======== Passage ========

2010-11-06 08:59:35

by Marco Stornelli

[permalink] [raw]
Subject: [PATCH 01/16 v2] pramfs: documentation

From: Marco Stornelli <[email protected]>

Documentation for PRAMFS.

Signed-off-by: Marco Stornelli <[email protected]>
---
diff -Nurp linux-2.6.36-orig/Documentation/filesystems/pramfs.txt linux-2.6.36/Documentation/filesystems/pramfs.txt
--- linux-2.6.36-orig/Documentation/filesystems/pramfs.txt 1970-01-01 01:00:00.000000000 +0100
+++ linux-2.6.36/Documentation/filesystems/pramfs.txt 2010-10-23 09:04:32.000000000 +0200
@@ -0,0 +1,296 @@
+
+PRAMFS Overview
+===============
+
+Many embedded systems have a block of non-volatile RAM separate from
+normal system memory, i.e. of which the kernel maintains no memory page
+descriptors. For such systems it would be beneficial to mount a
+fast read/write filesystem over this "I/O memory", for storing frequently
+accessed data that must survive system reboots and power cycles. An
+example usage might be system logs under /var/log, or a user address
+book in a cell phone or PDA.
+
+Linux traditionally had no support for a persistent, non-volatile RAM-based
+filesystem, persistent meaning the filesystem survives a system reboot
+or power cycle intact. The RAM-based filesystems such as tmpfs and ramfs
+have no actual backing store but exist entirely in the page and buffer
+caches, hence the filesystem disappears after a system reboot or
+power cycle.
+
+A relatively straightforward solution is to write a simple block driver
+for the non-volatile RAM, and mount over it any disk-based filesystem such
+as ext2, ext3, ext4, etc.
+
+But the disk-based fs over non-volatile RAM block driver approach has
+some drawbacks:
+
+1. Complexity of disk-based fs: disk-based filesystems such as ext2/ext3/ext4
+ were designed for optimum performance on spinning disk media, so they
+ implement features such as block groups, which attempts to group inode data
+ into a contiguous set of data blocks to minimize disk seeking when accessing
+ files. For RAM there is no such concern; a file's data blocks can be
+ scattered throughout the media with no access speed penalty at all. So block
+ groups in a filesystem mounted over RAM just adds unnecessary
+ complexity. A better approach is to use a filesystem specifically
+ tailored to RAM media which does away with these disk-based features.
+ This increases the efficient use of space on the media, i.e. more
+ space is dedicated to actual file data storage and less to meta-data
+ needed to maintain that file data.
+
+2. Different problems between disks and RAM: Because PRAMFS attempts to avoid
+ filesystem corruption caused by kernel bugs, dirty pages in the page cache
+ are not allowed to be written back to the backing-store RAM. This way, an
+ errant write into the page cache will not get written back to the filesystem.

======== Excerpted records ========

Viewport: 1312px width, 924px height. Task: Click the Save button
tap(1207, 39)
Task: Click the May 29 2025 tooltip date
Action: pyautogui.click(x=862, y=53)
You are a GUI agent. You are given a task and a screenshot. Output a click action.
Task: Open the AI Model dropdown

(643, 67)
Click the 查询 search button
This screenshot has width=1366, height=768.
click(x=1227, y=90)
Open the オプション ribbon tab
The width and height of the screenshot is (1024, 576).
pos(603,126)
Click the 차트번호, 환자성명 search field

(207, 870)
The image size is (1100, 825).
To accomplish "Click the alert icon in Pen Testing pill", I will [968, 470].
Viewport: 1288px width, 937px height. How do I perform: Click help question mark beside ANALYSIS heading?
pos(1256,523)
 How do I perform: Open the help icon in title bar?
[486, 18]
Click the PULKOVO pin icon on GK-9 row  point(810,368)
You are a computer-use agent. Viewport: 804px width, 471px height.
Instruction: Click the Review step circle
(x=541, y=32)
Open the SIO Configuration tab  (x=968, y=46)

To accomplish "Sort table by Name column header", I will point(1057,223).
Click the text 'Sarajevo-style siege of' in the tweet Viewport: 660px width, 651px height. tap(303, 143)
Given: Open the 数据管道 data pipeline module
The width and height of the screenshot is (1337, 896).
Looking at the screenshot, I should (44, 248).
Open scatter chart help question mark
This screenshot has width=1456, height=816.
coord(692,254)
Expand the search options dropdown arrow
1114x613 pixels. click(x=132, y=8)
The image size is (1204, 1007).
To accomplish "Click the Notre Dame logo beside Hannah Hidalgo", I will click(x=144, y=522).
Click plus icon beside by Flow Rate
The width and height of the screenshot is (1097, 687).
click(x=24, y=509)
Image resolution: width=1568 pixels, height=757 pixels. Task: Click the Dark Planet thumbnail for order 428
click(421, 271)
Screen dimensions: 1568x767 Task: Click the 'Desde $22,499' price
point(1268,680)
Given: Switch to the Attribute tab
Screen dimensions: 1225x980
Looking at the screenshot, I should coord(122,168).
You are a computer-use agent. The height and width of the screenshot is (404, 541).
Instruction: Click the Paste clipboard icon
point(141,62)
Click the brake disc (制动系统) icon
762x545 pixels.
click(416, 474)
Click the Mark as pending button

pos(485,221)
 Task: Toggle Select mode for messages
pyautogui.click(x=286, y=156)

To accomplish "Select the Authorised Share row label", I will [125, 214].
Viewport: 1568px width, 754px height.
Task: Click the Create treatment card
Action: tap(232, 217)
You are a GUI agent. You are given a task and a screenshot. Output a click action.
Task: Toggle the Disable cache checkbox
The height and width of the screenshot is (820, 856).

========

Task requirements:
1. How would you rewrite the PRAMFS documentation paragraph that begins "Linux traditionally had no support" more briefly while keeping its main facts?
2. Could you write out, word for word, the stretch of the PRAMFS documentation from "2010-11-06 08:59:35" through "Documentation for PRAMFS."?

Written responses:
1. Linux traditionally lacked a persistent, non-volatile RAM-based filesystem, one that survives a reboot or power cycle intact. RAM-based filesystems like tmpfs and ramfs have no backing store and live entirely in the page and buffer caches, so they disappear after a reboot or power cycle.

2.
2010-11-06 08:59:35

by Marco Stornelli

[permalink] [raw]
Subject: [PATCH 01/16 v2] pramfs: documentation

From: Marco Stornelli <[email protected]>

Documentation for PRAMFS.